If so, here are six time-honored sales management techniques that, when applied creatively, will significantly reduce the cost of your sales efforts.

1. Position extra work as a sales perk. Why pay commissions when you can motivate the sales team by assigning them extra work? Rather than forcing them to attend sales training in Des Moines, for example, rebrand the event as a "gold star vacation reward." They'll be thrilled!

2. Make the carrot unachievable.  Sales people are motivated by goals, so here's a way to get that motivation into action–with no actual extra expense to you. Promise your team a huge payout in return for hitting "stretch goals" ... which are so high that nobody can ever hope to achieve them.

3. Complexify the compensation plan. The more details, exceptions, and special clauses that you put in the compensation plan, the more "wiggle room" you've got when you need to avoid actually paying commissions.  Be sure to use plenty of fine print in the employee contract!

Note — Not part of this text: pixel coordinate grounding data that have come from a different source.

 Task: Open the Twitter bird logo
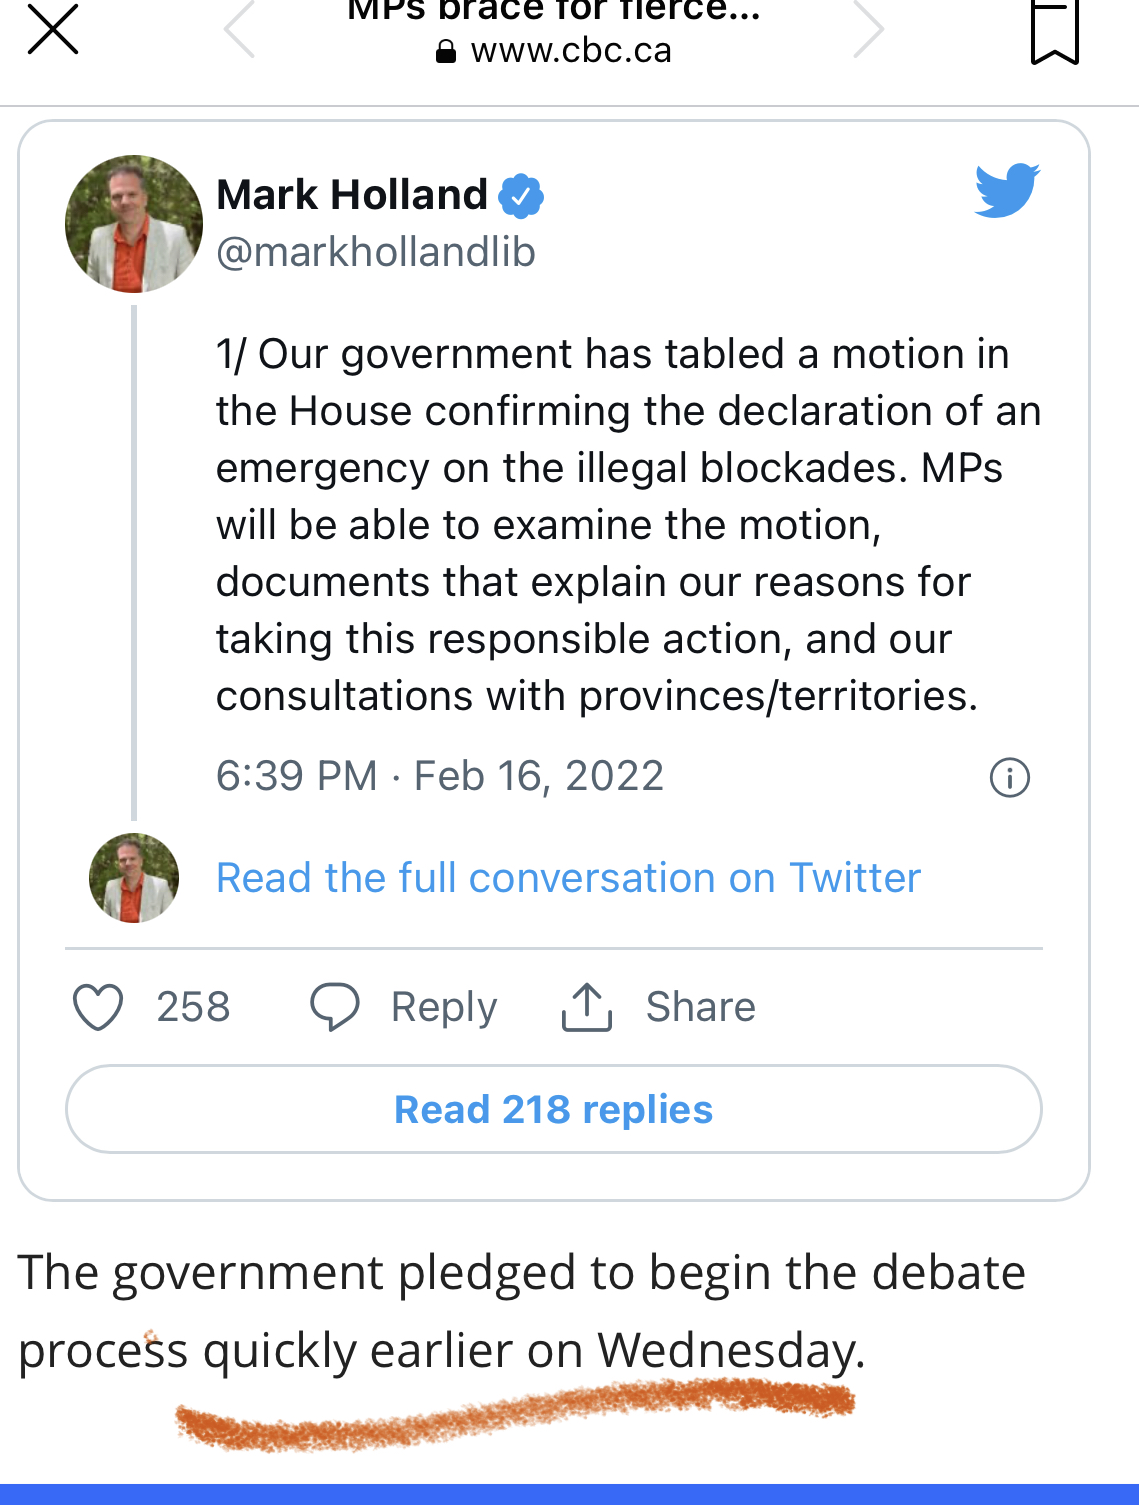click(x=1007, y=190)
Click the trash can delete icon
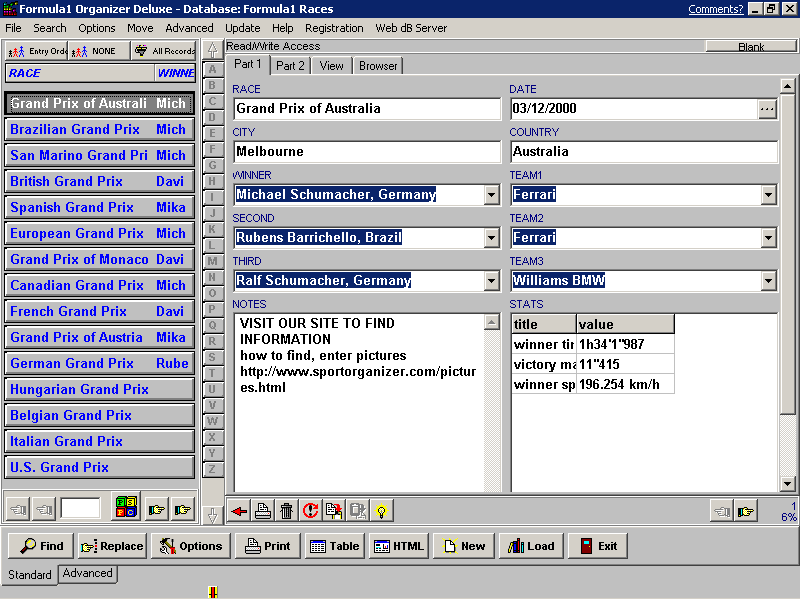This screenshot has width=800, height=600. (286, 511)
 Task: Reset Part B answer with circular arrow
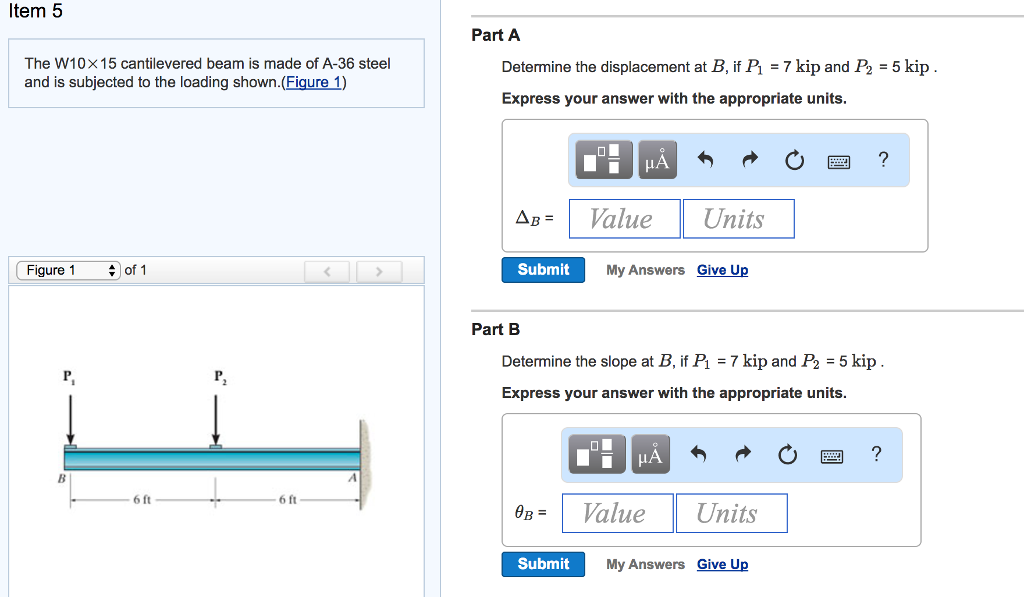(x=788, y=455)
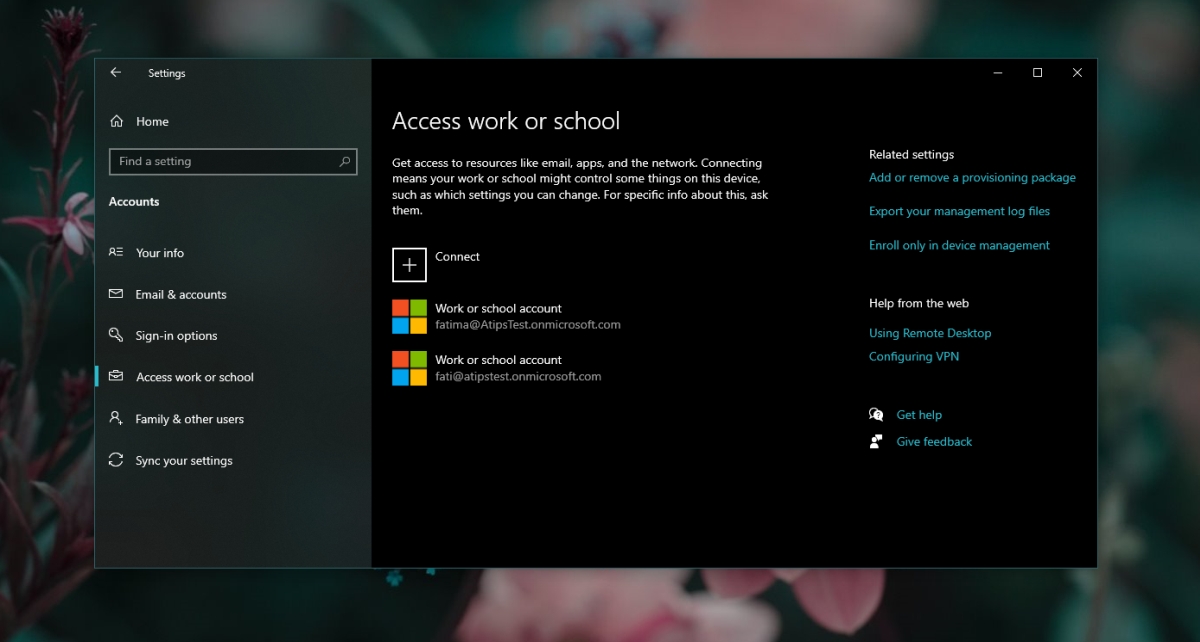Expand the fatima@AtipsTest.onmicrosoft.com account entry
The height and width of the screenshot is (642, 1200).
[x=520, y=316]
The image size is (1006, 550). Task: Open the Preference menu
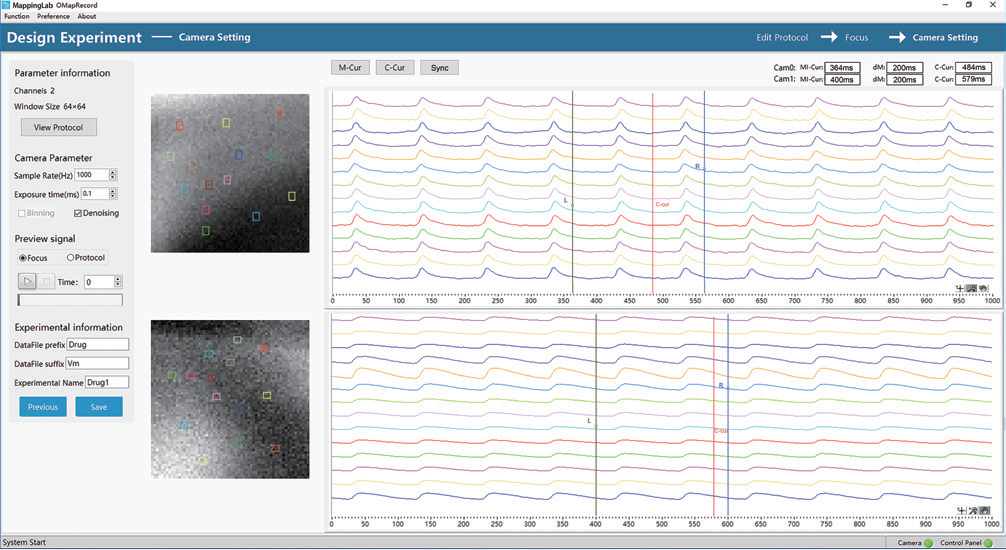pyautogui.click(x=54, y=17)
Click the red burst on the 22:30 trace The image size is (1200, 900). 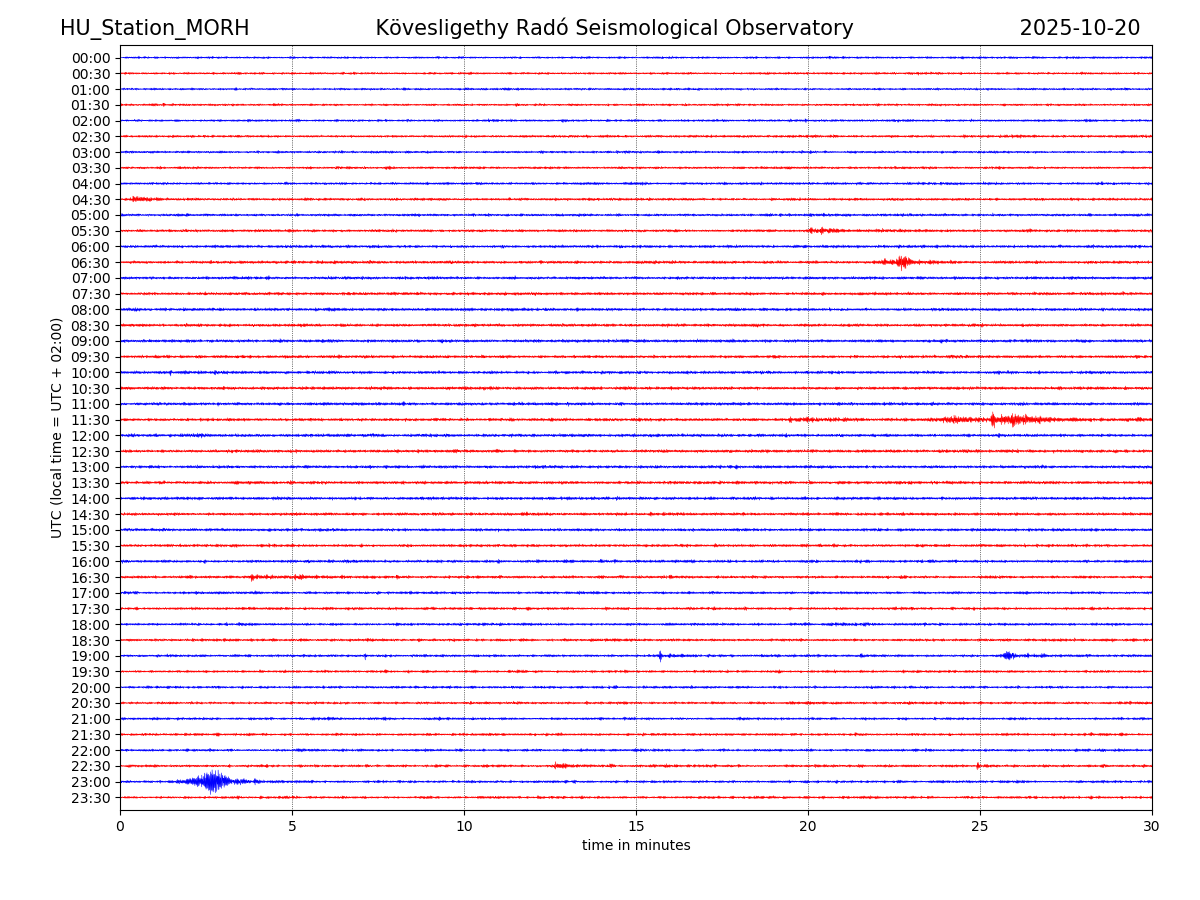561,766
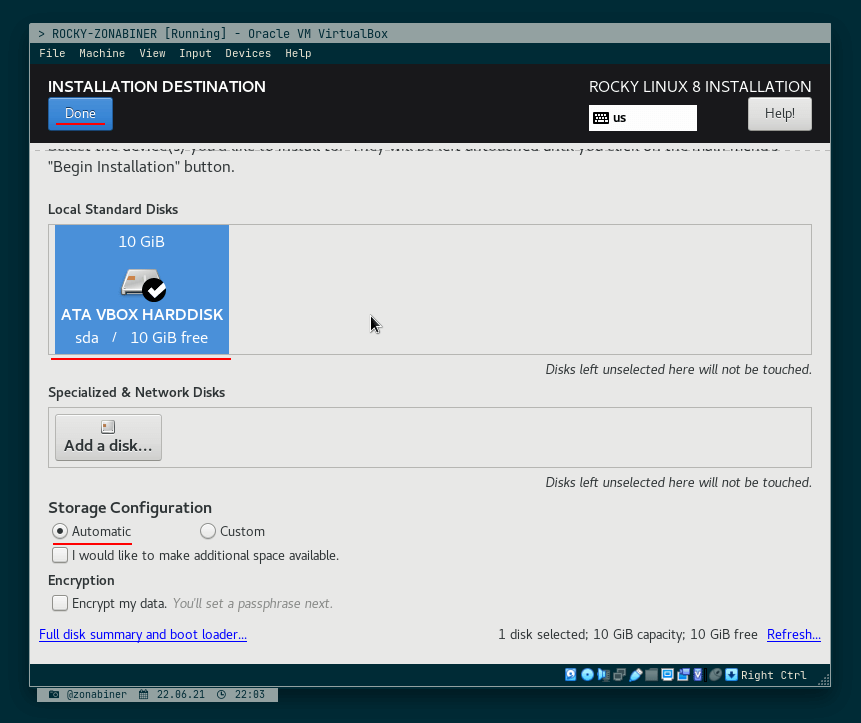Click the USB devices icon in VirtualBox status bar
Screen dimensions: 861x723
[x=635, y=675]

4. Tie compensation to corporate performance. Making sales is all about making the corporation successful–so salespeople should only be paid well if the company makes money, right?  After all, it's not about making sales, it's about making a profit. Compensate accordingly.

5. Delay paying out bonuses. Always take as long as possible (or even longer!) to pay out the commissions that the sales team has actually earned. You get the interest on the "float" and, remember, the employees might leave before you actually pay out the bonus!

6. Change the compensation plan frequently.  This is known as "pulling the rug out." For example, if a big opportunity is about to close for, say $1 million, change the plan so that deals of more than $999,999.99 only pay half commission.

Experience shows–unfortunately–that the application of the above methods will, over time, eventually reduce your sales costs ... to zero.

Seriously, though: If you're truly committed to sales and marketing success, sign up for the free Sales Source newsletter.  I'll send you a weekly update with my Sales Source posts, along with extra pointers just for the newsletter readers.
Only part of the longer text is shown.